C'est la description de la Vallée
du Diable pour les suggestifs lagons bouillants et
geyser, probablement visitée même par Dante qui
eut l'inspiration pour les vers de l'Enfer. Aujourd'hui ce
lieu s'appelle Larderello, et
les manifestations naturelles sont seulement dans l'aire entre
Sasso et Monterotondo, dans laquelle on trouve encore quelques
lagons, des sources d'eau chaude et des
fumeroles. Le nom Larderello dérive de Francesco
De Larderel, un français émigré au début
des années 1800 en Italie
et qui fut le premier a utilisé la vapeur géothermique
à haute température et la pression pour obtenir
l'acide borique dont était riche l'eau bouillante des
lagons de la vallée.
Au début des années 1900
furent entamées les premières expériences
de production d'électricité grâce à
la chaleur terrestre et en 1913,
lorsque avec un moteur à pistons actionné par
la vapeur obtenue dans un échangeur de chaleur alimentée
par un puits de vapeur de Larderello, et reliée à
une dynamo de 10 kw, furent allumées cinq ampoules
de peu de watts chacune, qui permirent de vérifier
la possibilité de produire de l'énergie au moyen
de fluides géothermiques ; ce fut ainsi qu'entra en
fonction la première centrale électrique géothermique
au monde.
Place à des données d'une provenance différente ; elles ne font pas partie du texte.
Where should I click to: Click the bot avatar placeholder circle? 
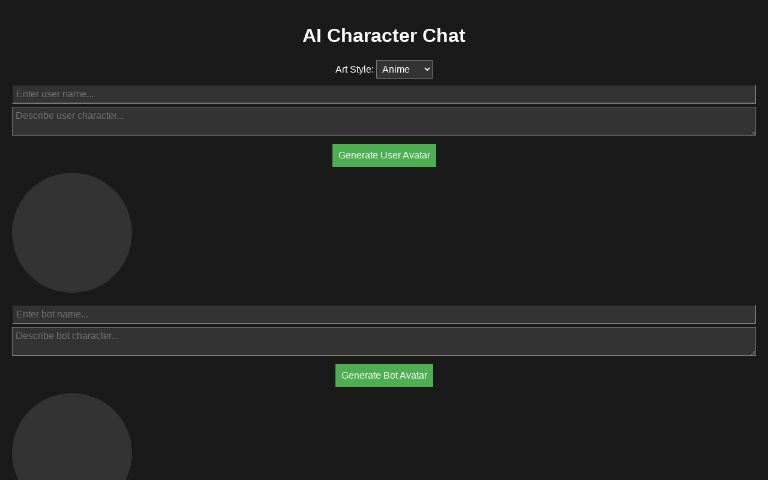pos(72,440)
Grâce aux recherches conduite à Larderello,
l'Italie est devenue ainsi leader mondial du secteur géothermique
jusqu'aux années 50 et pour montrer l'importance de
cette source énergétique propre, dans cette
citadine toscane a été créé le
Musée de la Géothermie, dédié
à l'histoire de l'exploitation de la chaleur terrestre
des origines jusqu'à nos jours.
Arrivé à Larderello, le visiteur se trouve
devant soit un Village ouvrier qui s'est développé
sur les collines qui descendent vers est jusqu'à la
plaine face à Montecerboli. Il est entouré de
vert et un dense réseau de parcours pour piétons.
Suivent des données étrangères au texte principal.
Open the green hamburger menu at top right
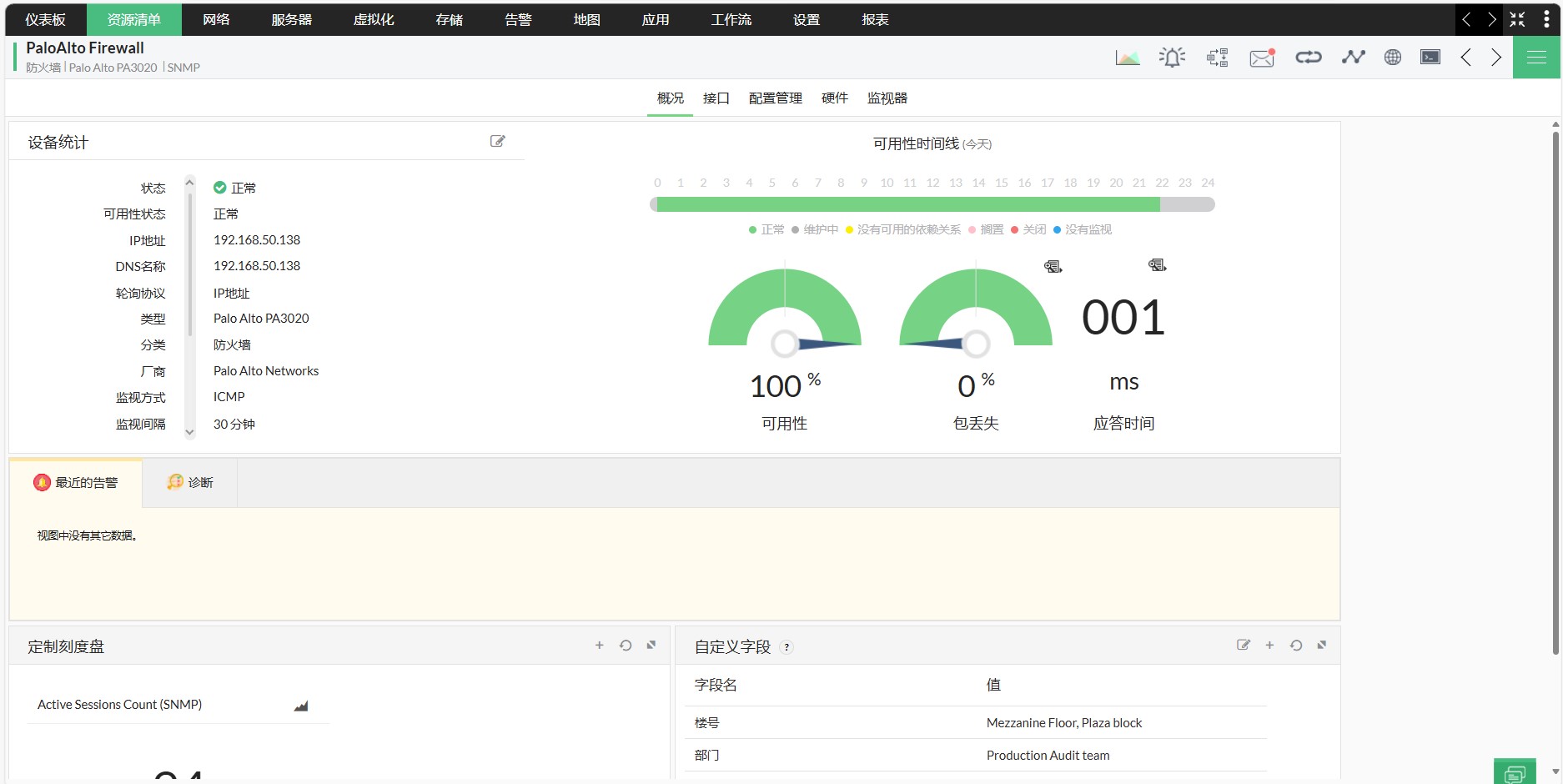 coord(1535,57)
Il est relié à la zone des usines à travers
une route.
Le musée de la Géothermie
appartient à l'Enel Green Power et a été
fondé par la Larderello Spa à la fin des années
50. Il retrace l'histoire de l'énergie géothermique
à travers un parcours chronologique, partant de l'exploitation
thermale d'époque romaine pour arriver à celui
chimique du siècle dernier jusqu'à celui de
la production d'énergie électrique initiée
en 1904. À travers les photographies, les instruments
et outillages, l'exposition documente l'histoire de l'exploitation
industrielle du phénomène géothermique.Bien
illustrée au moyen de modèles réduits
et d'équipements originaux, la perforation et les divers
systèmes d'utilisation du fluide géothermique
pour la production électrique, d'énergie thermique
et mécanique.
Le Musée conserve des pièces historiques liées
à l'exploitation des sources, des objets industriels,
des céramiques de pharmacie, des cartes géologiques,
des cartes historiques, des outils de perforation, des maquettes
qui illustrent le développement de l'aire de Larderello,
les méthodes d'extraction de l'acide borique, les activités
de perforation et de production d'énergie électrique.
Dans la salle cinéma on peut assister à l'histoire
de la perforation et aux phénomènes géophysiques
qui tranforment un territoire en une aire géothermique.
A la demande, comme prévu dans le Règlement,
on peut assister à l'ouverture des bouches artificielles
du puit n.120, qui pêche la vapeur géothermique
environ à 750 mètres sous terre : la température
de la vapeur est d'environ 220 °C, la vitesse de
sortie environ de 400 m/sec, et la vapeur sort très
puissamment en émettant un sifflement qui augmente
jusqu'à devenir un bruit assourdissant (130 dB).
Nous concluons la visite dans cette terre dantesque, en admirant
le réticulum suspendis des conduits, des tubes argentés,
la veine et l'âme vitale qui traverse le paysage,
insérés dans l'épaisse broussaille et
resplendissants au soleil. Ils entourent des champs cultivés,
côtoient des cyprès, des pins et sont désormais
devenus la caractéristique de ce paysage toscan.